I think the main reason for all of this disagreement, is because PHP (pre-exception state) is not consistent with its error levels. As mentioned here, sometimes relatively serious errors are E_WARNINGs and some less serious errors are E_ERRORs. Now say, we'd map all E_ERRORs (which can be recovered from) to exceptions, functionally this would not be very problematic because for people not using exceptions they'd still get a fatal error and it would allow people who want to work with exceptions to take advantage of them. However, as stated the fact that PHP is inconsistent with its error levels would probably limit the usefulness of such a change because it'd probably lead to quite a few inconsistency.

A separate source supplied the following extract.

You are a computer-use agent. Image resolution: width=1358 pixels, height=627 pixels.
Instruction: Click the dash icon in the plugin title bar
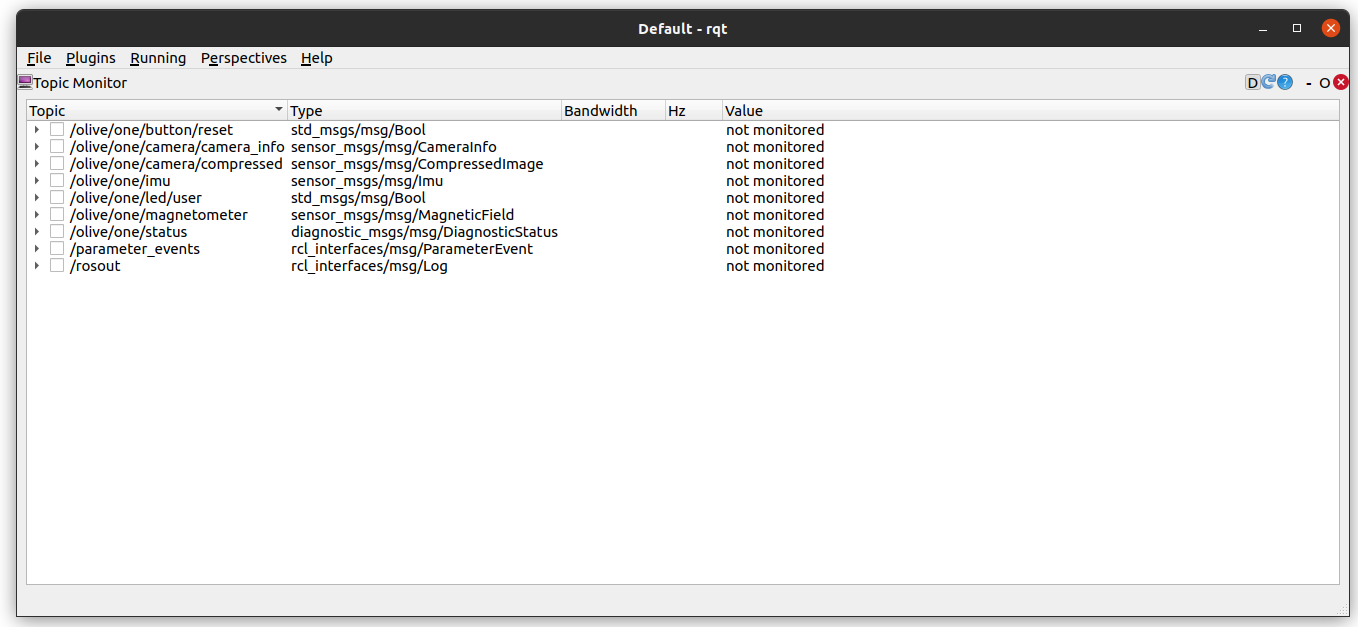(1308, 83)
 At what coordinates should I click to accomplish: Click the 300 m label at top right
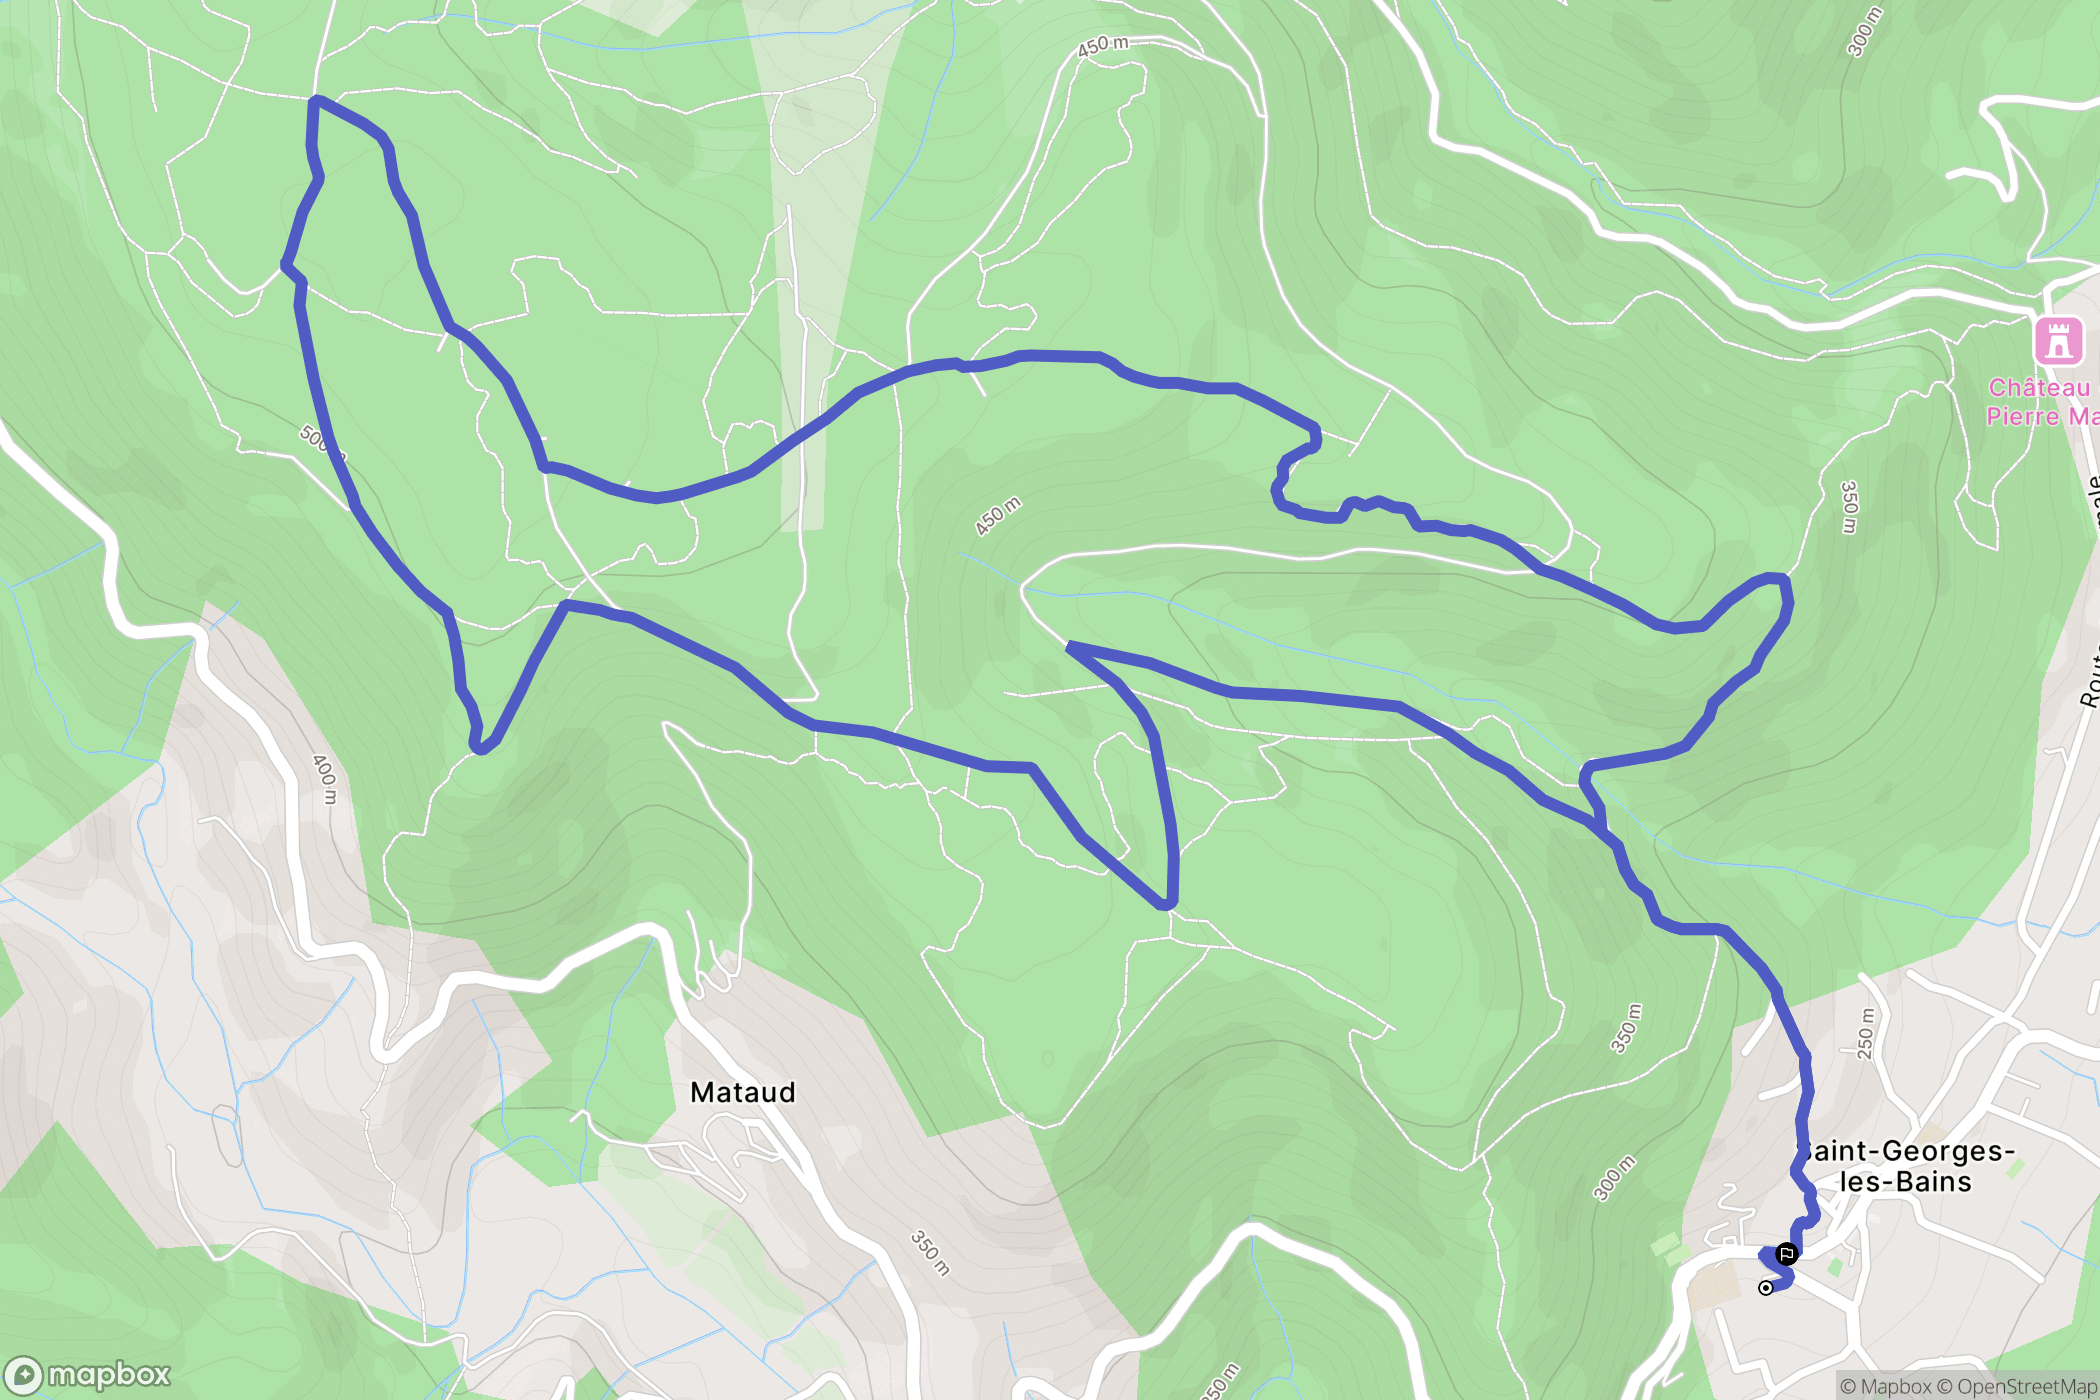tap(1864, 32)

I think the people here who argue that exceptions suck are quite wrong. In most cases, you expect your code to work perfectly. If it doesn't, I don't think you usually want it to continue its regular control flow. Rather, it'd be easier to catch the exception and give some kind of useful error message. Exceptions allow you to get rid of all of those if() statements that check function return values (due to it being a headache many developers leave those out) and to handle errors in a centralized place for logging and outputting a nice error screen. After all they should be used for real errors and not for control-flow. I think people who argue that exceptions suck probably aren't the people who check every return code of their functions or they'd be completely pissed off with that error model.

Personally, I am not sure what my take on this is as I think most of us agree that it's a mess and there's no perfect solution. In an ideal world, I would prefer to write DB connection/query/disconnection code without having to check their return values, and if an error occurs, catch that exception and give a meaningful error message. However, it seems that finding the right solution for PHP is going to be pretty hard.

Thinking out loud, it might be interesting to think of some automatic wrapping API, which could be used in order to use exception based PHP vs. regular PHP. However, doing this in a way which is accurate and automatic, especially as relying on our current E_* doesn't seem to be a good option, would be quite hard.